Kotrag was according to Nikephoros I of Constantinople a son of Kubrat of the Dulo clan of Bulgars. Following the death of his father, he began to extend the influence of his Bulgars to the Volga River. He is remembered as the founder of Volga Bulgaria.

Honour

 Kotrag Nunatak on Greenwich Island in the South Shetland Islands, Antarctica is named after Kotrag.

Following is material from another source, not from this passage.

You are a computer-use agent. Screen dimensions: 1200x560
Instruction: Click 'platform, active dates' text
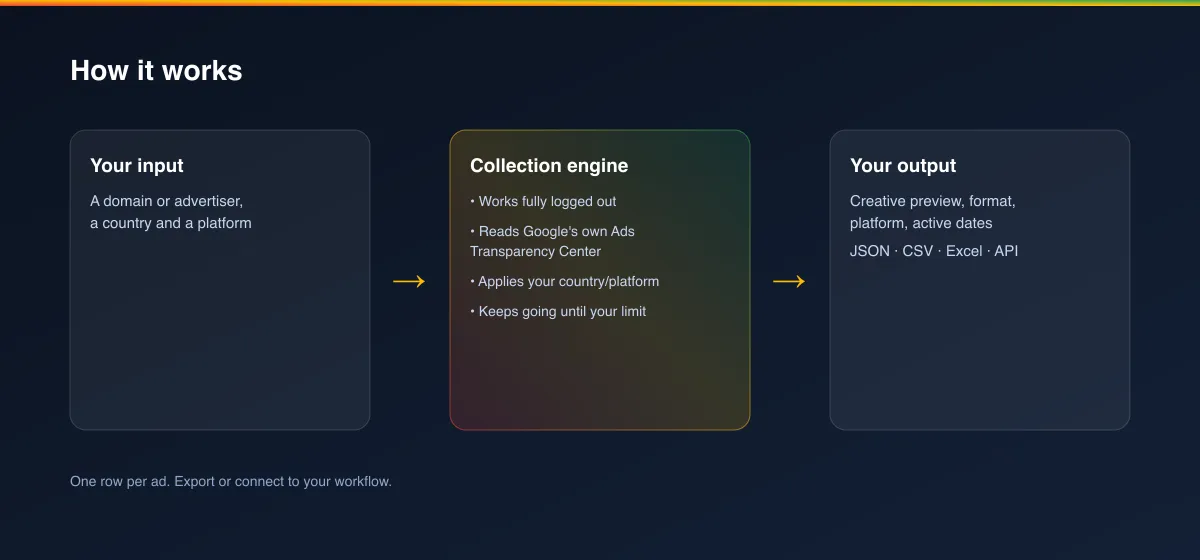(921, 223)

 In the Republic of Chuvashia in the village of Shemursha on June 12, 2022, a monument was erected to the founder of the Volga Bulgaria - Kotrag
 On January 12, 2023, a monument to the founder of Volga Bulgaria, Khan Kotrag, was erected in Shiryaev on Popova Hill. The monument was made by the famous Bulgarian sculptor Dishko Dishkov. The official opening of the monument to Khan Kotrag is scheduled for spring.

Name 
The possible origin of the name of khan Kotrag from the Chuvash name Kătrak and Kătrashka, which in translation means Curly, a common pre-Christian name among the Chuvash. In the Kipchak languages, the word Curly is translated as tat. Bodrә (Бөдрә) on kaz.Buyra (Бұйра). Perhaps the name Kotrag was given in honor of the great-grandfather Kobrat, who also bore the name Kotrag in honor of whom the whole tribe of Kutrigurs was named.

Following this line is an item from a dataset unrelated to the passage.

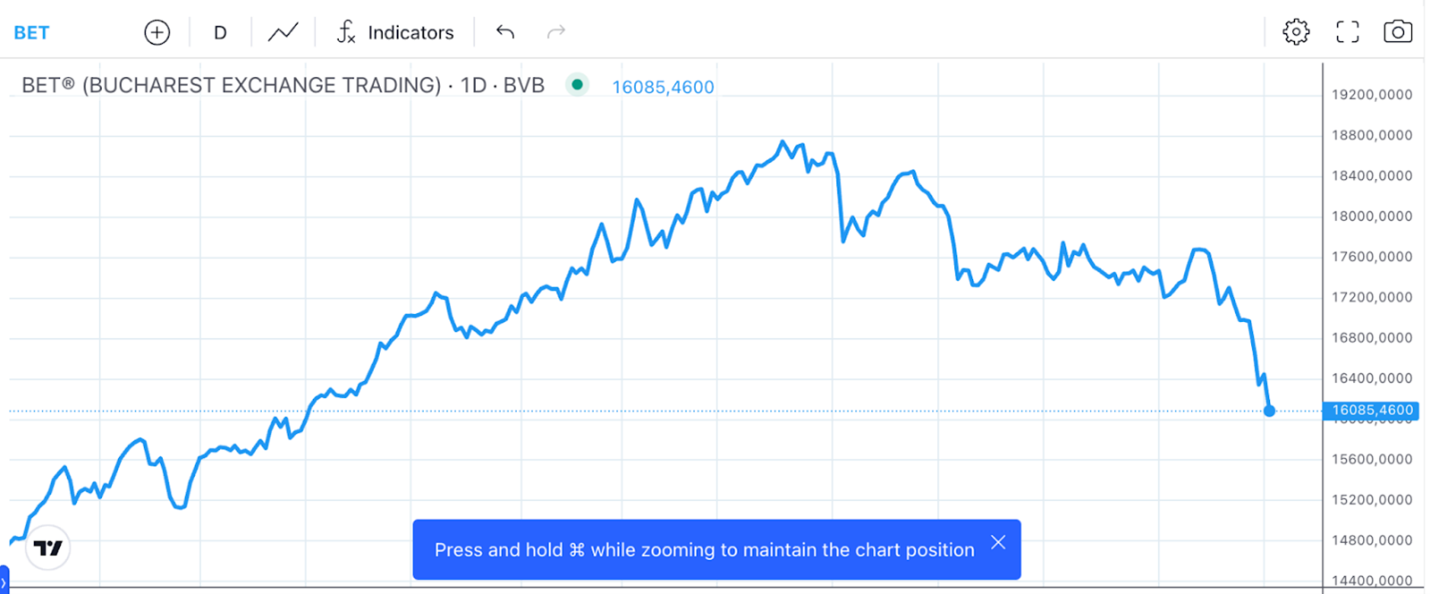Click the undo arrow icon
The width and height of the screenshot is (1430, 594).
505,32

Procopius also recorded a genealogical legend according to which:...in the old days many Huns, called then Cimmerians, inhabited the lands I mentioned already. They all had a single king. Once one of their kings had two sons: one called Uti oghur and another called Kutri oghur. After their father's death they shared the power and gave their names to the subjected peoples, so that even nowadays some of them are called Utigurs and the others - Kutrigurs.Many researchers of Chuvash history note a common name before christian chuvash as Kutri (chu.Kăтри) - which means Curly, perhaps this name is also reflected in Procopius.